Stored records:
▼
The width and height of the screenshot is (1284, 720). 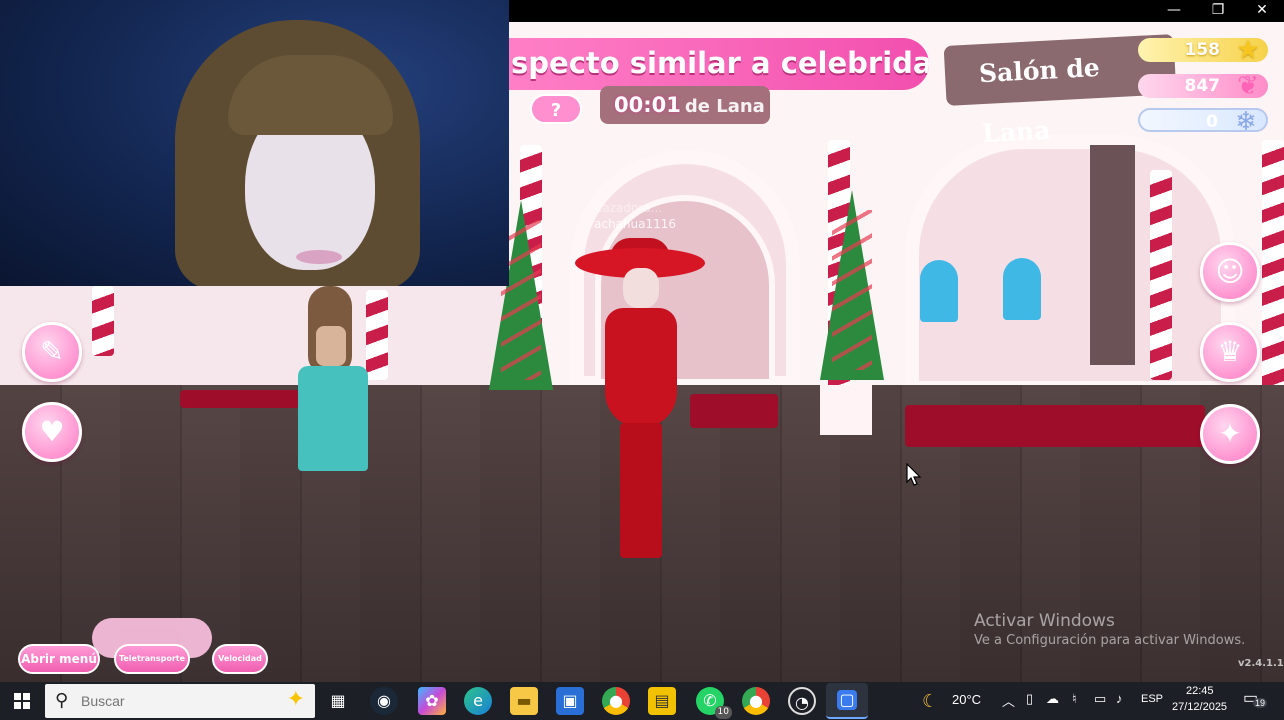 I want to click on notes-icon: ▤, so click(x=662, y=701).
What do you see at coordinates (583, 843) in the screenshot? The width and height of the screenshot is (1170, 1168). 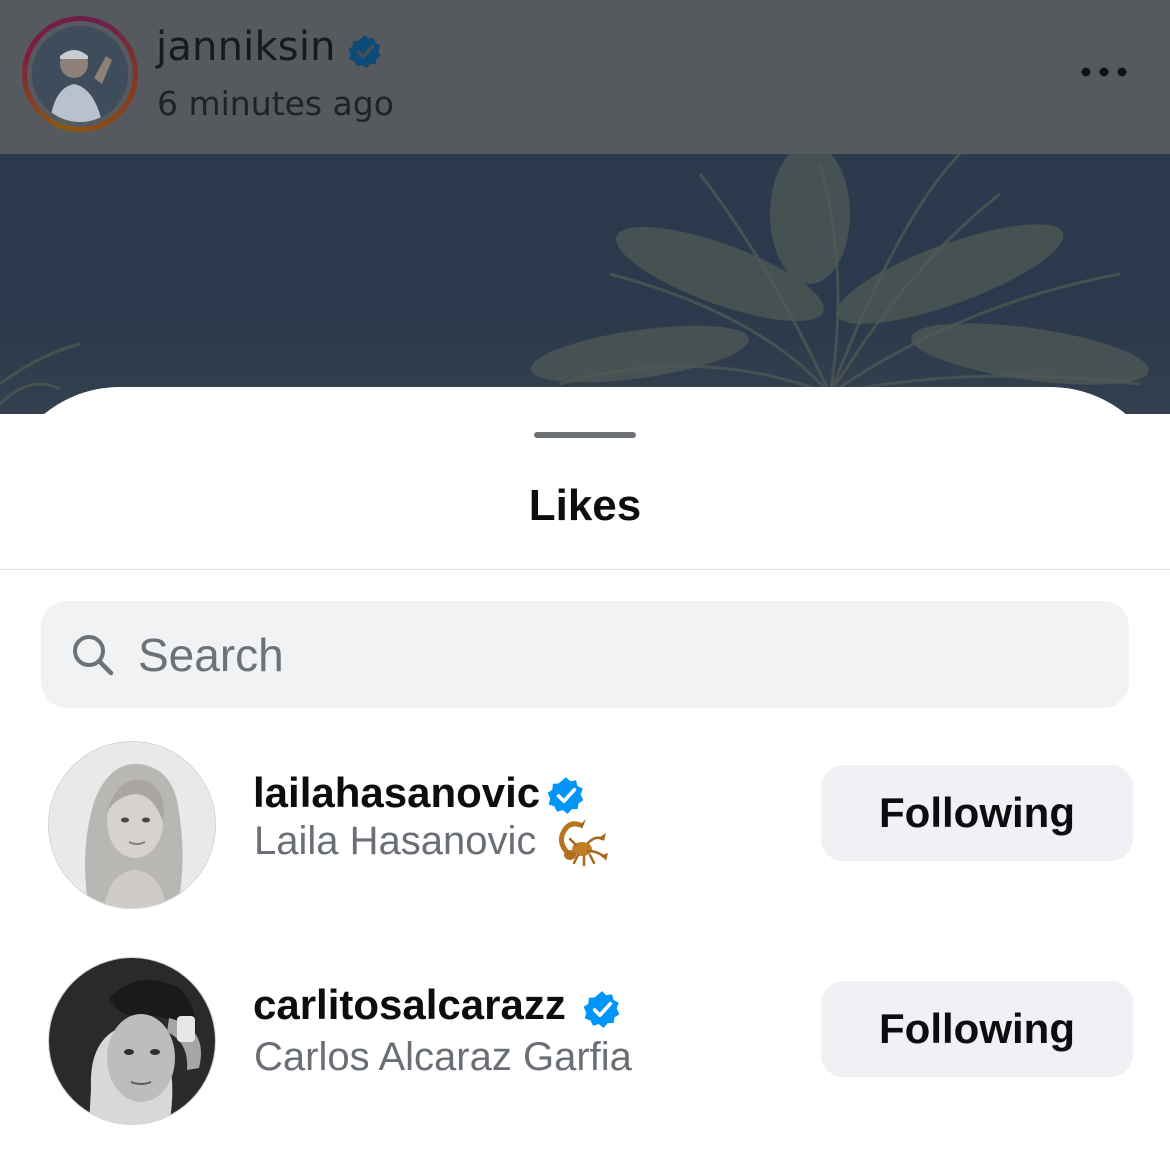 I see `scorpion-icon` at bounding box center [583, 843].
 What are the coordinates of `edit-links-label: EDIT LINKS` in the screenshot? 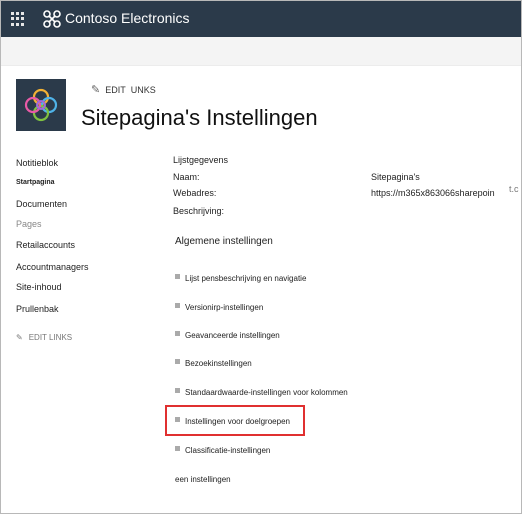 It's located at (50, 338).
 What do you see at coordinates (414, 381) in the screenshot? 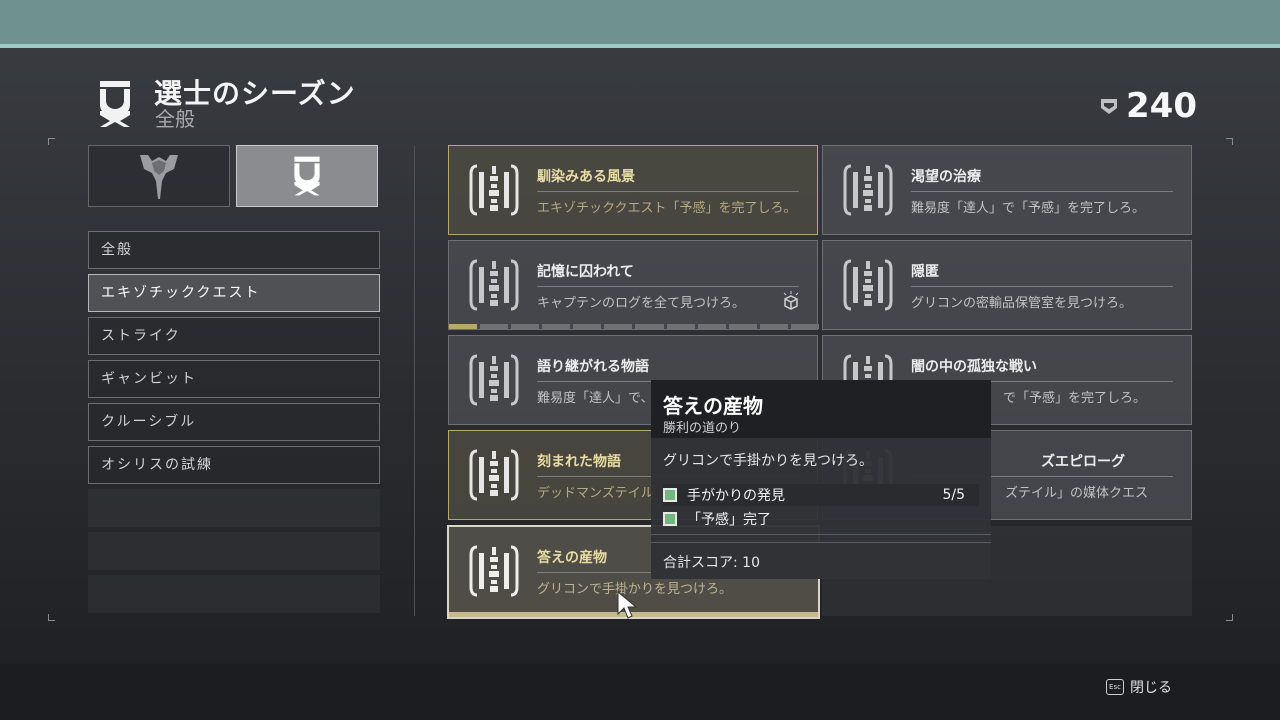
I see `panel-divider` at bounding box center [414, 381].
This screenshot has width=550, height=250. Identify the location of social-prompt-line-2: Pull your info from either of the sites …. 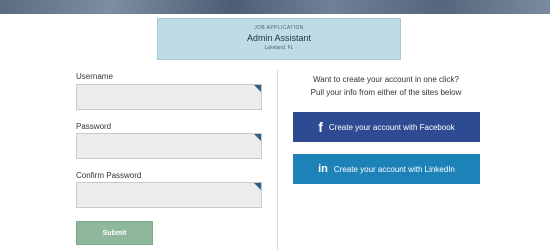
(386, 92).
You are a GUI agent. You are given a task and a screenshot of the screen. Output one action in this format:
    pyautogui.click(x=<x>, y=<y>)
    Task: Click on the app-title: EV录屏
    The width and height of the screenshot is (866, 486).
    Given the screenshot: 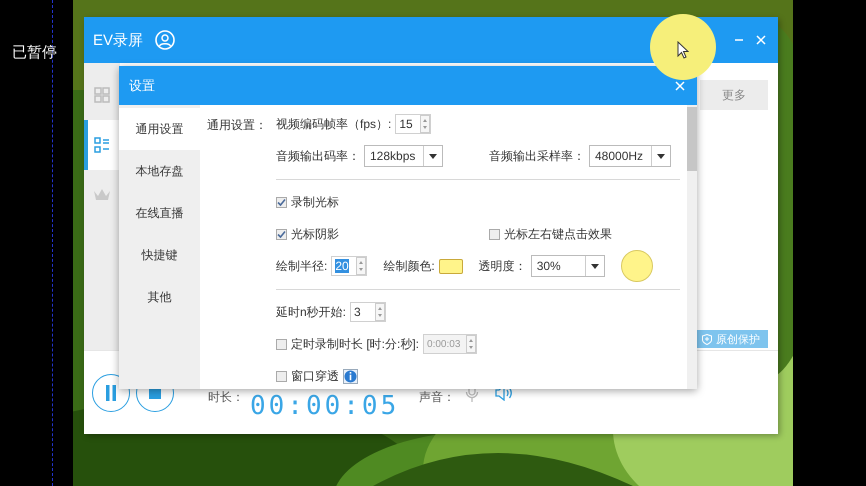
▲
◆ Job ◆
Rewrite the items from the line with "What do you see at coordinates (414, 381)" through the end of the records, changing "screenshot" to "screen capture" and leaving everything else as it is. Leave the pictures out.

◆ Written solution ◆
 What do you see at coordinates (414, 381) in the screen capture? 
I see `panel-divider` at bounding box center [414, 381].
This screen capture has width=550, height=250. Identify the location of social-prompt-line-2: Pull your info from either of the sites …. 
(386, 92).
You are a GUI agent. You are given a task and a screen capture of the screen. Output one action in this format:
    pyautogui.click(x=<x>, y=<y>)
    Task: Click on the app-title: EV录屏
    The width and height of the screen capture is (866, 486).
    Given the screen capture: 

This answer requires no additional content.